*** Record excerpts Section Begins ***

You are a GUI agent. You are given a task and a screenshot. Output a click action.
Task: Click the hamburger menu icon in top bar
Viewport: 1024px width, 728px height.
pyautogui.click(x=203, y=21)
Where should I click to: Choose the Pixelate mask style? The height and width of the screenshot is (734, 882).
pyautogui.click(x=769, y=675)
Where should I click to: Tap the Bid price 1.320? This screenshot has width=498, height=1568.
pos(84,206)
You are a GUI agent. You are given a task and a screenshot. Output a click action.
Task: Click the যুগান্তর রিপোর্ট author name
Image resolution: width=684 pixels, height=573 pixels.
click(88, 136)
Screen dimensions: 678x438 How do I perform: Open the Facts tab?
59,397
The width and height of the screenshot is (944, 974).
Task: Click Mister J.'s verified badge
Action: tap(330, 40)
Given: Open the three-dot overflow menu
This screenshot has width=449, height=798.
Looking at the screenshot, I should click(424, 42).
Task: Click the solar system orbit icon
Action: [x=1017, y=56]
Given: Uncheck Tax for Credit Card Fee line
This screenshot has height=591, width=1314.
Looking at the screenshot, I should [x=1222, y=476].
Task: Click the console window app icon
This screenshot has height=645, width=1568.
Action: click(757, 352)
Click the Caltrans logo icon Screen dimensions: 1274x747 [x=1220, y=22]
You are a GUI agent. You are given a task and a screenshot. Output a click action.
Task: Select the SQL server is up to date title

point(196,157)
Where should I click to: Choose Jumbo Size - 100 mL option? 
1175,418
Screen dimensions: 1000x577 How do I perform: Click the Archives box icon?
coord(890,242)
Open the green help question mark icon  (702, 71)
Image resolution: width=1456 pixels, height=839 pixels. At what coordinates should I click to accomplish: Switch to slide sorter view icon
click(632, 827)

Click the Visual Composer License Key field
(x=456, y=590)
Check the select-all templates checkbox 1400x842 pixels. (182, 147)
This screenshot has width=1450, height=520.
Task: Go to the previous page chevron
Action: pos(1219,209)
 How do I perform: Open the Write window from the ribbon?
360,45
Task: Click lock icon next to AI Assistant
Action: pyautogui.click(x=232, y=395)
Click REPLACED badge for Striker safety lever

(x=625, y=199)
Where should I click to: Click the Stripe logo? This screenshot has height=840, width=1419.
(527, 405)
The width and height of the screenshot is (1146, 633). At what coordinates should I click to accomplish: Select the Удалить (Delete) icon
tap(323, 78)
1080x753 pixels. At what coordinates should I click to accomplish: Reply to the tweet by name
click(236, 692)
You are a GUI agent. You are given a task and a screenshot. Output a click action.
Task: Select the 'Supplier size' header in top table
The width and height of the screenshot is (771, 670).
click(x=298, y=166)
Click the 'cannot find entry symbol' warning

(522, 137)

*** Record excerpts Section Ends ***

• _Exercise aim_
Keeping each line exactly as it is, retype all of the data.

• _Task solution_
You are a GUI agent. You are given a task and a screenshot. Output a click action.
Task: Click the hamburger menu icon in top bar
Viewport: 1024px width, 728px height.
pyautogui.click(x=203, y=21)
Where should I click to: Choose the Pixelate mask style? The height and width of the screenshot is (734, 882).
pyautogui.click(x=769, y=675)
Where should I click to: Tap the Bid price 1.320? This screenshot has width=498, height=1568.
pos(84,206)
You are a GUI agent. You are given a task and a screenshot. Output a click action.
Task: Click the যুগান্তর রিপোর্ট author name
Image resolution: width=684 pixels, height=573 pixels.
click(88, 136)
Screen dimensions: 678x438 How do I perform: Open the Facts tab?
59,397
The width and height of the screenshot is (944, 974).
Task: Click Mister J.'s verified badge
Action: tap(330, 40)
Given: Open the three-dot overflow menu
This screenshot has width=449, height=798.
Looking at the screenshot, I should click(424, 42).
Task: Click the solar system orbit icon
Action: [x=1017, y=56]
Given: Uncheck Tax for Credit Card Fee line
This screenshot has height=591, width=1314.
Looking at the screenshot, I should [x=1222, y=476].
Task: Click the console window app icon
This screenshot has height=645, width=1568.
Action: click(757, 352)
Click the Caltrans logo icon Screen dimensions: 1274x747 [x=1220, y=22]
You are a GUI agent. You are given a task and a screenshot. Output a click action.
Task: Select the SQL server is up to date title

point(196,157)
Where should I click to: Choose Jumbo Size - 100 mL option? 
1175,418
Screen dimensions: 1000x577 How do I perform: Click the Archives box icon?
coord(890,242)
Open the green help question mark icon  (702, 71)
Image resolution: width=1456 pixels, height=839 pixels. At what coordinates should I click to accomplish: Switch to slide sorter view icon
click(632, 827)

Click the Visual Composer License Key field
(x=456, y=590)
Check the select-all templates checkbox 1400x842 pixels. (182, 147)
This screenshot has width=1450, height=520.
Task: Go to the previous page chevron
Action: pos(1219,209)
 How do I perform: Open the Write window from the ribbon?
360,45
Task: Click lock icon next to AI Assistant
Action: pyautogui.click(x=232, y=395)
Click REPLACED badge for Striker safety lever

(x=625, y=199)
Where should I click to: Click the Stripe logo? This screenshot has height=840, width=1419.
(527, 405)
The width and height of the screenshot is (1146, 633). At what coordinates should I click to accomplish: Select the Удалить (Delete) icon
tap(323, 78)
1080x753 pixels. At what coordinates should I click to accomplish: Reply to the tweet by name
click(236, 692)
You are a GUI agent. You are given a task and a screenshot. Output a click action.
Task: Select the 'Supplier size' header in top table
The width and height of the screenshot is (771, 670).
click(x=298, y=166)
Click the 'cannot find entry symbol' warning

(522, 137)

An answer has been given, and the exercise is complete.